El jovencito llevaba poco tiempo viviendo en la mansión, más había cogido mucho cariño a Claudia, y eso se desmotraba en su rostro mientras jugaba con ella. Y así pudo verlo Fernando, que acababa de ser olvidado, junto a su entrenamiento, por una opción más divertida. Al menos a ojos del muchacho.
Nayara - May 14, 2007 10:08 AM (GMT)
-Es necesario, sino cambiarlo hacerle entender lo desviado de su situación, aguardando que la bestia ceda ante la comprensión y la lógica.-
La ventrue suspiro como acto innato y aun no perdido de su época mortal. Y levantándose para tomar las copas que serían llenadas contempló al primogénito una vez más.

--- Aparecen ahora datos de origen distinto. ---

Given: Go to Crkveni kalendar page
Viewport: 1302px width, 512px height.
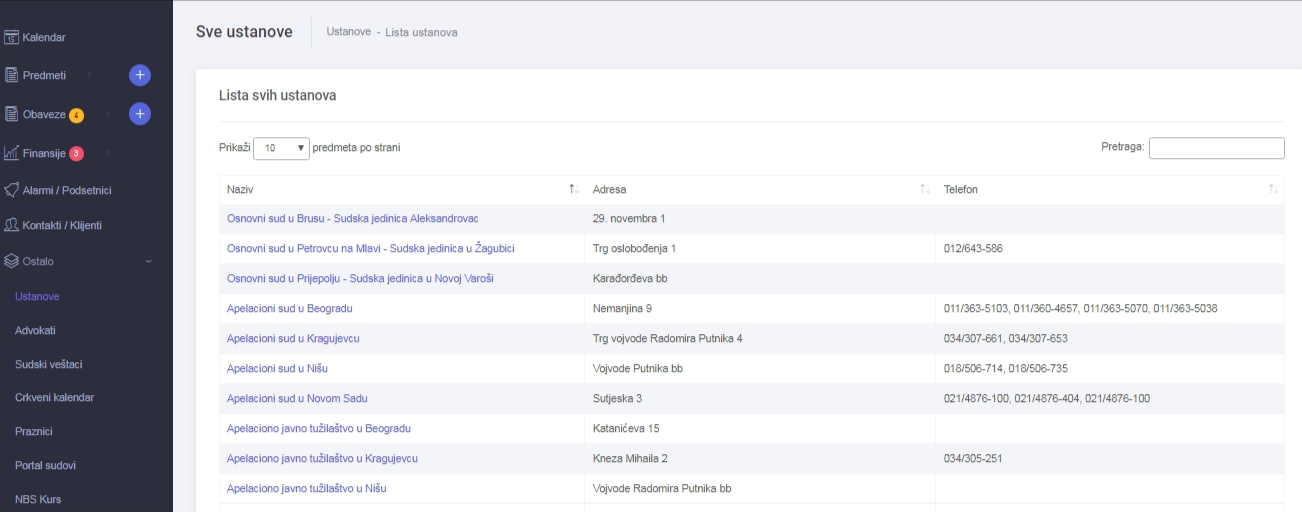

-LLamadme necia por intentar salvar lo insalvable...-
No había tiempo para segundas oportunidades, lo sabía, debía omitir ese sentimiento de misericordia global. Había que actuar sobre la causa para evitar un efecto posiblemente devastador.
Poso de nuevo las copas sobre la mesa, aun vacías.
-El principado debe cambiar.-
Sentenció con palabras sus pensamientos, no había marcha atrás.
Maximo Constanza - May 30, 2007 10:07 AM (GMT)
El veredicto de la Ventrue sonaba como música celestial a oídos del Lasombra. La guerra por el poder había empezado, y el pequeño granito de arena destinado a convertirse en motaña ya había sido colocado en su lugar.
Máximo se levantó de su asiento y se acercó a la dama.
- Mantened a buen recaudo nuestra conversación, pues si alguien se etenrara de nuestros pensamientos la situación sería, cuanto menos, complicada para nosotros. -Un breve silencio dejó paso a los pensamientos del antiguo.- Os mantendré informada de mis avances, así de cualquier cosa en la que podais tomar partido para precipitar al Príncipe al abismo que merece. Ahora debo partir, pues hay muchas cosas que deben hacerse antes de que acabe la noche.
Un movimiento captado por el rabillo del ojo desveló a Pietro y a Claudia, jugando, ignorantes a los hilos que se movían a su alrededor. Máximo no pudo menos que sentir un poco de envidia de aquella situación en que quedaba totalmente claro que la ignorancia traía la felicidad.
De nuevo dirigió la mirada a su anfitriona.
- Cuidad del muchacho por mi.
Nayara - May 30, 2007 08:16 PM (GMT)
Todo lo que debía decirse estaba dicho, silencios incluidos; tal vez fueran los silencios los que mas cargados estaban de significados.
En aquella estancia un destino se sellaba, la eternidad guardaba sus distancias cuidadosa de sus pasos, que serenos y tranquilos marcaban el camino, aquel que debía separar presente y futuro con la delgada y delicada línea del designio.
-Que asi sea.-
La ventrue cedio su mano al lasombra estrechando aquel pacto; por bien o por mal todo quedaba dicho, tan solo cabía esperar...
Maximo Constanza - June 20, 2007 08:28 AM (GMT)
Con este último pacto sellado entre ambos, el Lasombra se despidió de Nayara abandonando la gran mansión, sin siquiera despedirse del muchacho.
Había muchas cosas por hacer aún, y aunque el tiempo era algo de lo que los cainitas disponían en exceso, no era algo que gustara perder a Máximo.